Summary Answer: Single cell analysis of progesterone-induced (CatSper-mediated) [Ca2+]i showed that reduced progesterone-sensitivity is a common feature of sperm from sub-fertile patients and is correlated with fertilization rate.
What is Known Already: Stimulation with progesterone is a widely used method for assessing [Ca2+]i mobilization by activation of CatSper in human spermatozoa. Although data are limited, sperm population studies have indicated an association of poor [Ca2+]i response to progesterone with reduced fertilization ability.
Study Design, Size, Duration: This was a cohort study using semen samples from 21 donors and 101 patients attending the assisted conception unit at Ninewells Hospital Dundee who were undergoing ART treatment. Patients were recruited from January 2016 to June 2017.
Participants/Materials, Setting, Methods: Semen donors and patients were recruited in accordance with local ethics approval (13/ES/0091) from the East of Scotland Research Ethics Service (EoSRES) REC1. [Ca2+]i responses were examined by single cell imaging and motility parameters assessed by computer-assisted sperm analysis (CASA).

Task requirements:
**A)** In the sperm study abstract, how many donors and how many patients provided semen samples?
**B)** Translate this sentence from the sperm study abstract into Spanish: "Stimulation with progesterone is a widely used method for assessing [Ca2+]i mobilization by activation of CatSper in human spermatozoa."
**C)** Carry on the sperm study abstract from the point where it stops.

Material provided:
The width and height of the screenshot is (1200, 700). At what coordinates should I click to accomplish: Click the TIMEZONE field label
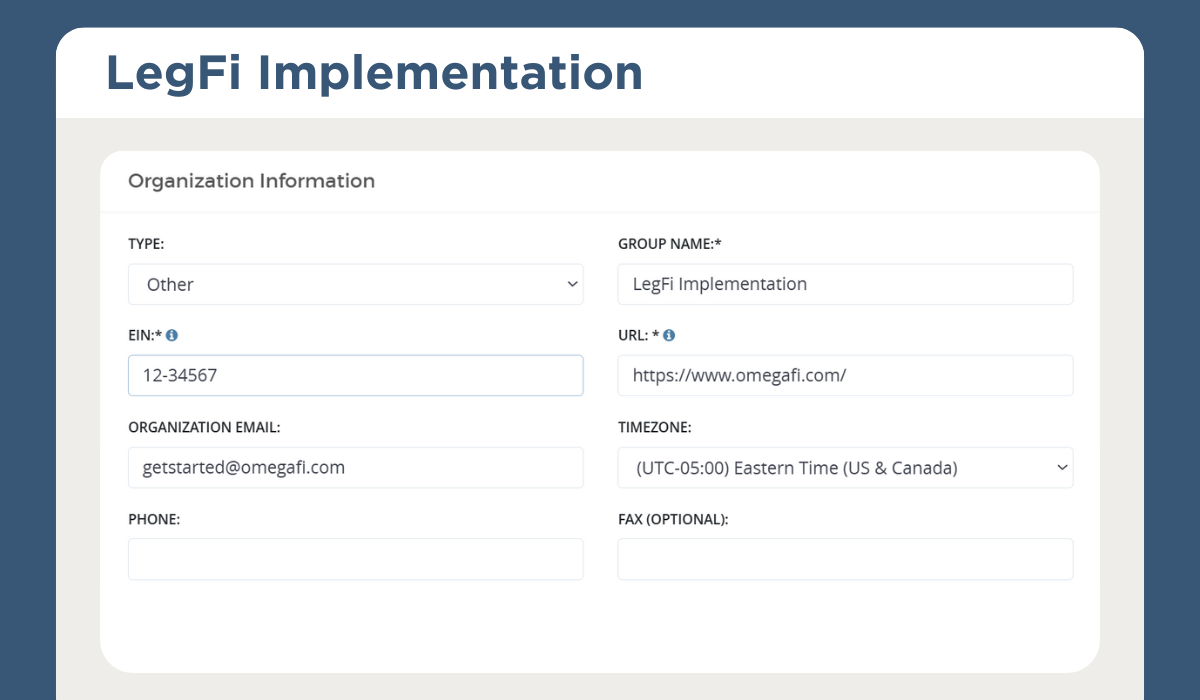pos(654,428)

Results:
**A)** Semen samples came from 21 donors and 101 patients.

**B)** La estimulación con progesterona es un método ampliamente utilizado para evaluar la movilización de [Ca2+]i mediante la activación de CatSper en los espermatozoides humanos.

**C)**
Main Results and the Role of Chance: For analysis, patient samples were divided into three groups IVF(+ve) (successful fertilization; 62 samples), IVF-FF (failed fertilization; eight samples) and ICSI (21 samples). A further 10 IVF samples showed large, spontaneous [Ca2+]i oscillations and responses to progesterone could not be analysed. All patient samples loaded with the [Ca2+]i-indicator fluo4 responded to progesterone stimulation with a biphasic increase in fluorescence (transient followed by plateau) which resembled that seen in progesterone-stimulated donor samples. The mean normalized response (progesterone-induced increase in fluorescence normalized to resting level) was significantly smaller in IVF-FF and ICSI patient groups than in donors. All samples were further analysed by plotting, for each cell, the relationship between resting fluorescence intensity and the progesterone-induced fluorescence increment. In donor samples these plots overlaid closely and had a gradient of ≈ 2 and plots for most IVF(+ve) samples closely resembled the donor distribution. However, in a subset (≈ 10%) of IVF(+ve) samples, 3/8 IVF-FF samples and one-third of ICSI samples the gradient of the plot was significantly lower, indicating that the response to progesterone of the cells in these samples was abnormally small. Examination of the relationship between gradient (regression coefficient of the plot) in IVF samples and fertilization rate showed a positive correlation. In IVF-FF and ICSI groups, the proportion of cells in which a response to progesterone could be detected was significantly lower than in donors and IVF (+ve) patients. Approximately 20% of cells in donor, IVF(+ve) and ICSI samples generated [Ca2+]i oscillations when challenged with progesterone but in IVF-FF samples only ≈ 10% of cells generated oscillations and there was a significantly greater proportion of samples where no oscillations were observed. Levels of hyperactivated motility were lower in IVF(+ve) and IVF-FF groups compared to controls, IVF-FF also having lower levels than IVF(+ve).
Limitations, Reasons for Caution: This is an in vitro study and caution must be taken when extrapolating these results in vivo.
Wider Implications of the Findings: This study reveals important details of impaired [Ca2+]i signalling in sperm from sub-fertile men that cannot be detected in population studies.